RECORD EXTRACTS –
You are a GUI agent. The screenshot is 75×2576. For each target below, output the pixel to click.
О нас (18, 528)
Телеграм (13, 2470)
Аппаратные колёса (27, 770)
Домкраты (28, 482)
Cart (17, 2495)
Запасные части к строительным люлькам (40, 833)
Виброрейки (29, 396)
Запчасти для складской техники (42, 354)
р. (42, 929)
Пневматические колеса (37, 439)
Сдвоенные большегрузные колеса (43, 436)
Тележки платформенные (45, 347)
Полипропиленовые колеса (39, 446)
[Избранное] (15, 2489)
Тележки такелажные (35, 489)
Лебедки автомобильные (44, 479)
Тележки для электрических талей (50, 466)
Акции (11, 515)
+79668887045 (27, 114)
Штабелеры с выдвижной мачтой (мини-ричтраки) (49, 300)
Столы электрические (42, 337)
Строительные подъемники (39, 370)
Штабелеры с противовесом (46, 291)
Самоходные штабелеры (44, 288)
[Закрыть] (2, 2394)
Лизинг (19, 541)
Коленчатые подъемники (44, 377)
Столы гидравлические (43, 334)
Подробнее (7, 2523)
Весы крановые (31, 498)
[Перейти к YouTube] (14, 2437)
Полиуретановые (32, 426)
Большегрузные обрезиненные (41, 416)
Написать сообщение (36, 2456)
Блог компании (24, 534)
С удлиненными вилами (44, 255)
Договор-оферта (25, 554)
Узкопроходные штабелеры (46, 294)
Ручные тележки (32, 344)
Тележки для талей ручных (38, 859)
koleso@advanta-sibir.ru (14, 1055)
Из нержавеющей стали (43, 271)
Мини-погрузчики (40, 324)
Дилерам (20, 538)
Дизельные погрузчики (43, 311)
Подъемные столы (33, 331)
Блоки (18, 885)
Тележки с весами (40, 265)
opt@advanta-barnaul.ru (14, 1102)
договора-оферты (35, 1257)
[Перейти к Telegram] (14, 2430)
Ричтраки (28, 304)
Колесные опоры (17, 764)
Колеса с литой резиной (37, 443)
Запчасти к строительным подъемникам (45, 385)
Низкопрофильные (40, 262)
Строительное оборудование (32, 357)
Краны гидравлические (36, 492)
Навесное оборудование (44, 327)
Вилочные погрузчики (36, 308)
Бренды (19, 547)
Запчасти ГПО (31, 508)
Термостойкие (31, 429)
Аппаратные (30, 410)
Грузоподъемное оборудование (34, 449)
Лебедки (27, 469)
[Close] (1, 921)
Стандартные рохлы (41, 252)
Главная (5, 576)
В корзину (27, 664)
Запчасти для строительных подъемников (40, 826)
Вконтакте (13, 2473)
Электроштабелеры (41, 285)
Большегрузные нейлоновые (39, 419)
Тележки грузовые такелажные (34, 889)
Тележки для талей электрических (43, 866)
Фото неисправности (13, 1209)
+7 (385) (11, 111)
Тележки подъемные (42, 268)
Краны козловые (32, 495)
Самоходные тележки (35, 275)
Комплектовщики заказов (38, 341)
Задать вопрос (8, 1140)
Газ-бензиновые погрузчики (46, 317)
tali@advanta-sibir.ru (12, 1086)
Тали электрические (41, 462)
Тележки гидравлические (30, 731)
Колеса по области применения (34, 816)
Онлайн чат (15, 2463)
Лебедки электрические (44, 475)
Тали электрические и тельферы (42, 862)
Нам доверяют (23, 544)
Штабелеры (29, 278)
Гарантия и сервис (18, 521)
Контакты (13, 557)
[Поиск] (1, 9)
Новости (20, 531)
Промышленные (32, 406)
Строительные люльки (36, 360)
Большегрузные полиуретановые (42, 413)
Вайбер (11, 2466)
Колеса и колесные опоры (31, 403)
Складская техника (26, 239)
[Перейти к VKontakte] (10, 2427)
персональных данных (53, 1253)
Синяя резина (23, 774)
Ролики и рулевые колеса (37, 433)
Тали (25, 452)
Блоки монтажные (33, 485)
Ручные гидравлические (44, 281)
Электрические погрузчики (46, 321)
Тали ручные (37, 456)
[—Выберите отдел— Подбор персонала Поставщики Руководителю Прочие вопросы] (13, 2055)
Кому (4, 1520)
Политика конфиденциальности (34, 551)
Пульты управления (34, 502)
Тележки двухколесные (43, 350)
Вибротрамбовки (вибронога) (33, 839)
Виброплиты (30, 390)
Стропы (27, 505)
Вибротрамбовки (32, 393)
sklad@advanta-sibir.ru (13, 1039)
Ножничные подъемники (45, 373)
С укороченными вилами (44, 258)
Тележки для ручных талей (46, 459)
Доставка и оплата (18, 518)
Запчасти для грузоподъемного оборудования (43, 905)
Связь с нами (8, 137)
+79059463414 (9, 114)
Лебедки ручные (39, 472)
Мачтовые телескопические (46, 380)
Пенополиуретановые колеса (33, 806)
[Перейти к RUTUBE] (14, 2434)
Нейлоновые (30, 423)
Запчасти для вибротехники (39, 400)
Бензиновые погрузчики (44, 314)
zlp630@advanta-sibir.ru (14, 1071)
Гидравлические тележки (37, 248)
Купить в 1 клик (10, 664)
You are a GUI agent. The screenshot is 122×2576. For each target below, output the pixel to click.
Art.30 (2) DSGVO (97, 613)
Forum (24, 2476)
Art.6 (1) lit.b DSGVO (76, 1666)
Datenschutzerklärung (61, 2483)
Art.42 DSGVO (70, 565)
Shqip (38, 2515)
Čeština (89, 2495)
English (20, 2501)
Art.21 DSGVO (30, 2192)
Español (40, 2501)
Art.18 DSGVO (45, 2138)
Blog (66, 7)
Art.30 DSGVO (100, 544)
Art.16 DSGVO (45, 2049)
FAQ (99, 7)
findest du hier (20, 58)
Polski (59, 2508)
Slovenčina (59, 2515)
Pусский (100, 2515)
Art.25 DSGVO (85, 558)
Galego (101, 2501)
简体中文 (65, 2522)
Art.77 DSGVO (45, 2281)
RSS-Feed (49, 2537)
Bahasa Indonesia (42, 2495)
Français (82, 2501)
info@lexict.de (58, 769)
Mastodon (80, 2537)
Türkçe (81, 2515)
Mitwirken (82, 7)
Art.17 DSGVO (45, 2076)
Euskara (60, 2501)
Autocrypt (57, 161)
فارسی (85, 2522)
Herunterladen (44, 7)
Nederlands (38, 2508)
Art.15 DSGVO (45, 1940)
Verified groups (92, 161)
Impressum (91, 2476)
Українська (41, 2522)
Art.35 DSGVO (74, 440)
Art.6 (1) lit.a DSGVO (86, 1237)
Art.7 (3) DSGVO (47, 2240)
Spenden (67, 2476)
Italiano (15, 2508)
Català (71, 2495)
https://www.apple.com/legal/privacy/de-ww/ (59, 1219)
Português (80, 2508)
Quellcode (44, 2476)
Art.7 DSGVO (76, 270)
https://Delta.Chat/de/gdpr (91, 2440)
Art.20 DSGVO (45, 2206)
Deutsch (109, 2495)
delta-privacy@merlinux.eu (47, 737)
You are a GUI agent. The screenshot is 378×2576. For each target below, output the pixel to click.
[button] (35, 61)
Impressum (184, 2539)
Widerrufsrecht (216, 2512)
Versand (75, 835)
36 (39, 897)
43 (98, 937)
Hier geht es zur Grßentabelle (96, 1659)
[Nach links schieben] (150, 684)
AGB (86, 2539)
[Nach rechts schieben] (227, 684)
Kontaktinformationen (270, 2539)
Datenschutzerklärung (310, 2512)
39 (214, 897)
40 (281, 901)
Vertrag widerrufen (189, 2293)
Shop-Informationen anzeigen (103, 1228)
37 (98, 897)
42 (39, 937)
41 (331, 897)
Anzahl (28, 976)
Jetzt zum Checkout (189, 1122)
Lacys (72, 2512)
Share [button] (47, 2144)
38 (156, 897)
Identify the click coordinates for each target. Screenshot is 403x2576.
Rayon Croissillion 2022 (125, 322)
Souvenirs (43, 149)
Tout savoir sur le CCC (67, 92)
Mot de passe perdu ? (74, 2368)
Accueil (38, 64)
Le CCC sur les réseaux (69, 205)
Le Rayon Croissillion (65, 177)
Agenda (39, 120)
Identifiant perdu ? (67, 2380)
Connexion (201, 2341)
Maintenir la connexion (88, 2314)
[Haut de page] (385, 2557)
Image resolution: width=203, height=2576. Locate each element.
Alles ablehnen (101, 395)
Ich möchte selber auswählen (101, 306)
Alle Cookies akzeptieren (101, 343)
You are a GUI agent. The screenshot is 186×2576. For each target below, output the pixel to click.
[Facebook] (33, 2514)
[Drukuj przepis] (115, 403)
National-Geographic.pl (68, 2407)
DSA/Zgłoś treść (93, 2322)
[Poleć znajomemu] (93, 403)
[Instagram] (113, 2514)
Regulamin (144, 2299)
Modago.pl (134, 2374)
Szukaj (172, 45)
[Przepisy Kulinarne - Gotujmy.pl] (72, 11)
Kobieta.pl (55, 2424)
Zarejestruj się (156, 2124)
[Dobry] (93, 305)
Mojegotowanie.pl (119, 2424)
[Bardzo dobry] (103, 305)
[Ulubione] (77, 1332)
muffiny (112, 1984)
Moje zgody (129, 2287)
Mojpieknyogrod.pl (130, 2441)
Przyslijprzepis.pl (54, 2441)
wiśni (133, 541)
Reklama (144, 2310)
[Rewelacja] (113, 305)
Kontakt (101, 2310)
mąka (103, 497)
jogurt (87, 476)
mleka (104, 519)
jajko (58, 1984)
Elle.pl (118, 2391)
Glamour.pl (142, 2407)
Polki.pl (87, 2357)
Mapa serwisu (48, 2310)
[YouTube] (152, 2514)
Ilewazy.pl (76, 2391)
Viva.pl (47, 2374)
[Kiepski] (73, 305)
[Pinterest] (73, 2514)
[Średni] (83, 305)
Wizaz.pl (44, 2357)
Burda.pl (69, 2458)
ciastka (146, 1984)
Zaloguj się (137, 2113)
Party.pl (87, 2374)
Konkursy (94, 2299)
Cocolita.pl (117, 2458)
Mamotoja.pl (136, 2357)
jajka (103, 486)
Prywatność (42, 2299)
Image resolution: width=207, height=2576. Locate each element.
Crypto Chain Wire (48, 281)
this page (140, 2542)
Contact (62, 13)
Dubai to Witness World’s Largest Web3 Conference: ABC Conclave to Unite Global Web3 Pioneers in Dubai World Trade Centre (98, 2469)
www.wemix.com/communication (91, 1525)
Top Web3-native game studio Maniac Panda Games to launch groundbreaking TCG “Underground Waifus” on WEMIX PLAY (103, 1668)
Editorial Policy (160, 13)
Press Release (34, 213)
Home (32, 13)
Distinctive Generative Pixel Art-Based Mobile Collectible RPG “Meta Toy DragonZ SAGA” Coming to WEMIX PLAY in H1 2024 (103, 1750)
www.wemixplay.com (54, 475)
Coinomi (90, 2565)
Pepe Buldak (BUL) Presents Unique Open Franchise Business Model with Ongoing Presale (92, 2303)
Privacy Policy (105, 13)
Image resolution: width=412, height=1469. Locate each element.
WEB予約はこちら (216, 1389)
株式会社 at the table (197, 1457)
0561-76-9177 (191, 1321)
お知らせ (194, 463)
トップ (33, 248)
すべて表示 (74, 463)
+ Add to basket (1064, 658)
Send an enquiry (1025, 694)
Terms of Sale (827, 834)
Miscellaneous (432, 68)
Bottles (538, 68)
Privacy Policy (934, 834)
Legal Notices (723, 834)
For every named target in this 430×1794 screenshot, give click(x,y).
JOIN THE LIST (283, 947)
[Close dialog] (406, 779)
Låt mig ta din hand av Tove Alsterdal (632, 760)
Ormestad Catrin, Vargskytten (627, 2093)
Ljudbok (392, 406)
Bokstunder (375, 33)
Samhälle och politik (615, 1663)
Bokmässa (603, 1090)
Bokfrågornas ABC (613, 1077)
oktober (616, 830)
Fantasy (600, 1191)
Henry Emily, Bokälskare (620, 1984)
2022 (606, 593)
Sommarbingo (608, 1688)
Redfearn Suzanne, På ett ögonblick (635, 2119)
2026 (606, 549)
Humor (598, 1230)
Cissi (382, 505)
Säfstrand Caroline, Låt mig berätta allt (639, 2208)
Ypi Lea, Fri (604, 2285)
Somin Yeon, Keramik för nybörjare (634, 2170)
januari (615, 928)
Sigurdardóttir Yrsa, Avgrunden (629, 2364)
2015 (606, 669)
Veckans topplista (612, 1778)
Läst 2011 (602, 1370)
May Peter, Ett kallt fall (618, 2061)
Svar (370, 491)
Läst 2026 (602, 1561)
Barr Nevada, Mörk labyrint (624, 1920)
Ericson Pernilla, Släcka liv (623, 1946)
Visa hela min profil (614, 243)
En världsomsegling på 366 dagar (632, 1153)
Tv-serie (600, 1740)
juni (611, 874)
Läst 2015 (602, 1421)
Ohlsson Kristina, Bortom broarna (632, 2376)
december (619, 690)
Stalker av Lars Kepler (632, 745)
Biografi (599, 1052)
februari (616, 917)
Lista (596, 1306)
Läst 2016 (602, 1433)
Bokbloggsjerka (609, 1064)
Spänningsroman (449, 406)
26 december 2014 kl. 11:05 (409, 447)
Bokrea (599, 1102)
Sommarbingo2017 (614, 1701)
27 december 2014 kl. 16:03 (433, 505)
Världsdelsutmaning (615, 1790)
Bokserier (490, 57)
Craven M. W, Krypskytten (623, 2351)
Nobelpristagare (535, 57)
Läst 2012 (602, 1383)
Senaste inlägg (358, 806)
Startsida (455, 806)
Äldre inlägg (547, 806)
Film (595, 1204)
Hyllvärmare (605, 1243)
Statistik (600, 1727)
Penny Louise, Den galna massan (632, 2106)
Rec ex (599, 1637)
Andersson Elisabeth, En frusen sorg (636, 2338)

PROBLEM – Looking at the records above, return exactly the lines from the line with "JOIN THE LIST (283, 947)" to the line with "Ohlsson Kristina, Bortom broarna (632, 2376)", both ends included.

ANSWER TO THIS EXERCISE –
JOIN THE LIST (283, 947)
[Close dialog] (406, 779)
Låt mig ta din hand av Tove Alsterdal (632, 760)
Ormestad Catrin, Vargskytten (627, 2093)
Ljudbok (392, 406)
Bokstunder (375, 33)
Samhälle och politik (615, 1663)
Bokmässa (603, 1090)
Bokfrågornas ABC (613, 1077)
oktober (616, 830)
Fantasy (600, 1191)
Henry Emily, Bokälskare (620, 1984)
2022 (606, 593)
Sommarbingo (608, 1688)
Redfearn Suzanne, På ett ögonblick (635, 2119)
2026 (606, 549)
Humor (598, 1230)
Cissi (382, 505)
Säfstrand Caroline, Låt mig berätta allt (639, 2208)
Ypi Lea, Fri (604, 2285)
Somin Yeon, Keramik för nybörjare (634, 2170)
januari (615, 928)
Sigurdardóttir Yrsa, Avgrunden (629, 2364)
2015 (606, 669)
Veckans topplista (612, 1778)
Läst 2011 (602, 1370)
May Peter, Ett kallt fall (618, 2061)
Svar (370, 491)
Läst 2026 (602, 1561)
Barr Nevada, Mörk labyrint (624, 1920)
Ericson Pernilla, Släcka liv (623, 1946)
Visa hela min profil (614, 243)
En världsomsegling på 366 dagar (632, 1153)
Tv-serie (600, 1740)
juni (611, 874)
Läst 2015 (602, 1421)
Ohlsson Kristina, Bortom broarna (632, 2376)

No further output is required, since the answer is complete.